■ WHAT YOU WILL DO: Below this line are records; transcribe exactly the lines between the one holding "[mobile menu] (206, 24)" and the one holding "[Thong Poon] (40, 1613)", inclusive, and omit the pictures.

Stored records

*** Begin section ***

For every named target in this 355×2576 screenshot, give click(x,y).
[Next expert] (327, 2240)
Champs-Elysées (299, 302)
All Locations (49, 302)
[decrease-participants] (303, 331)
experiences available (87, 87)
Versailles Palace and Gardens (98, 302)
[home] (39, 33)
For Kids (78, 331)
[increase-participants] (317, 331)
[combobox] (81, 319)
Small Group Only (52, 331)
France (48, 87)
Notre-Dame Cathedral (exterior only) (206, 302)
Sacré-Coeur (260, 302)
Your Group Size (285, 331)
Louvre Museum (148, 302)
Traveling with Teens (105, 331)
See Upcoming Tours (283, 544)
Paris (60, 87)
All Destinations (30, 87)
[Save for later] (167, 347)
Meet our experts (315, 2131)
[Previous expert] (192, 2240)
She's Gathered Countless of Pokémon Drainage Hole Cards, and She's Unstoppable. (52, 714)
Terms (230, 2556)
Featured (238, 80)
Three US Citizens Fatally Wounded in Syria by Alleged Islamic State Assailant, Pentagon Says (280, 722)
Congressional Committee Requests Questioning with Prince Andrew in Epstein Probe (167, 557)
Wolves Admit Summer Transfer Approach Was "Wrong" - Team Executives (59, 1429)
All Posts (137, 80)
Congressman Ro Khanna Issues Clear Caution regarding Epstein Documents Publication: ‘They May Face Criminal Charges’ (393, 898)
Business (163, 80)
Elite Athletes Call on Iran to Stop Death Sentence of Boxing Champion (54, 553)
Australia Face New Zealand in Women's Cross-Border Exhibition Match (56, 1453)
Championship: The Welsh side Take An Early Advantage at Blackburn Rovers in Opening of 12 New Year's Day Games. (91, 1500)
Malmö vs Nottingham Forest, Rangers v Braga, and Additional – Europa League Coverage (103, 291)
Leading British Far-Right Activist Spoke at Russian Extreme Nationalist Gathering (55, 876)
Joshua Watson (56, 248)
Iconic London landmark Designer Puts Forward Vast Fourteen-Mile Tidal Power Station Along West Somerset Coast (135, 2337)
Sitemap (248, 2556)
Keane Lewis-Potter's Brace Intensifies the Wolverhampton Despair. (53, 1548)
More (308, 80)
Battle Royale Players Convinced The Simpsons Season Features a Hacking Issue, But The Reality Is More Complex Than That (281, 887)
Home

*** End section ***
*** Begin section ***

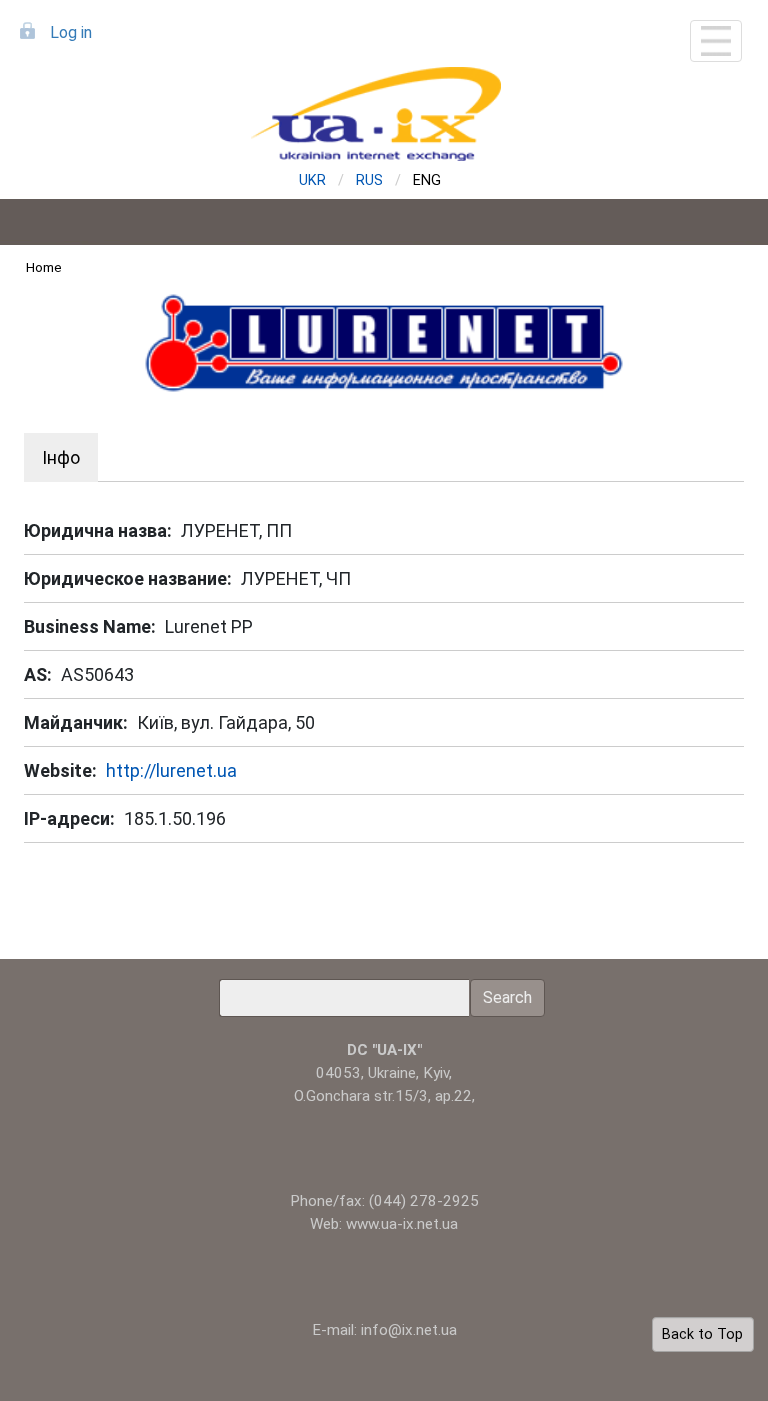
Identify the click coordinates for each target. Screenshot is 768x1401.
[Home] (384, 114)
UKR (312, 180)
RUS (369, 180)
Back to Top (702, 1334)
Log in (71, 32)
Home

*** End section ***
*** Begin section ***

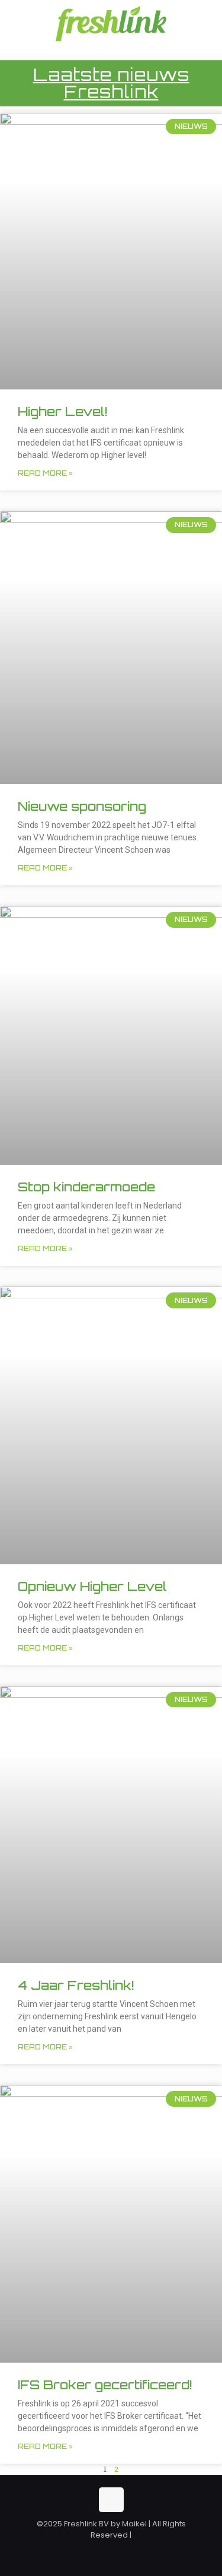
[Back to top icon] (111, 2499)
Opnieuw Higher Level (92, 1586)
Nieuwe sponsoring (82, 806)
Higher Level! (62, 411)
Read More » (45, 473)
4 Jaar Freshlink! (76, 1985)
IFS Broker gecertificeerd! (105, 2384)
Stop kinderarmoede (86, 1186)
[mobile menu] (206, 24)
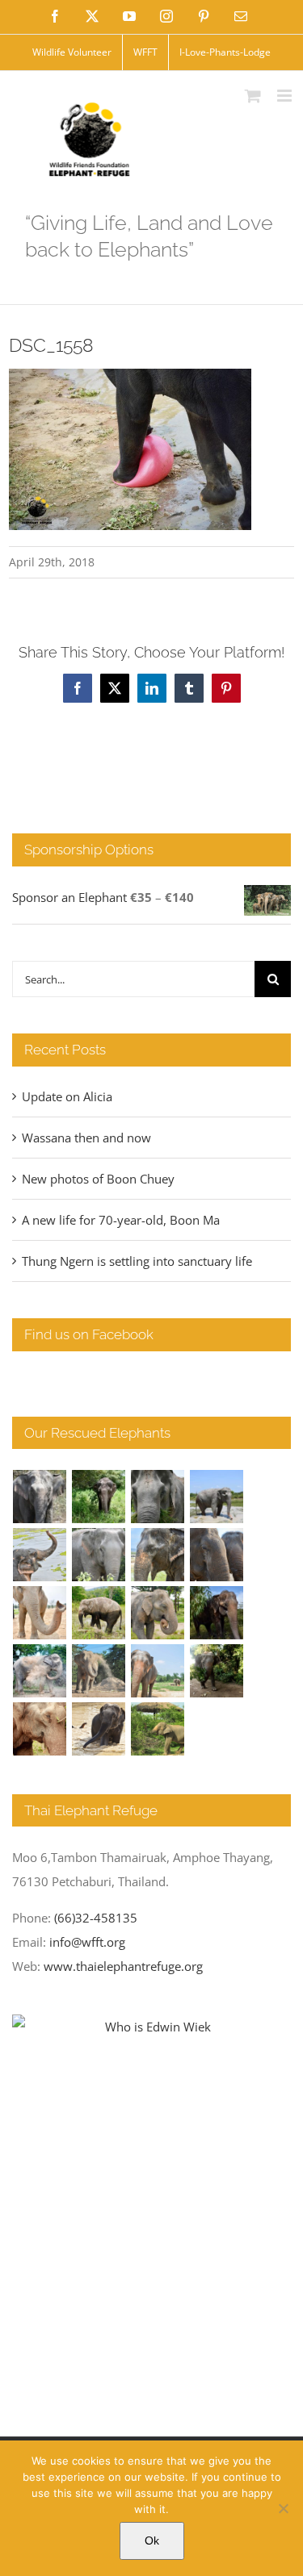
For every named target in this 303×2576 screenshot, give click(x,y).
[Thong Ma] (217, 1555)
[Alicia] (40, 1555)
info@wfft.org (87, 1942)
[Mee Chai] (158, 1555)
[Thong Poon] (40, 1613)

*** End section ***

■ COMPLETED TASK:
[mobile menu] (206, 24)
For every named target in this 303×2576 screenshot, give click(x,y).
[Thong Ma] (217, 1555)
[Alicia] (40, 1555)
info@wfft.org (87, 1942)
[Mee Chai] (158, 1555)
[Thong Poon] (40, 1613)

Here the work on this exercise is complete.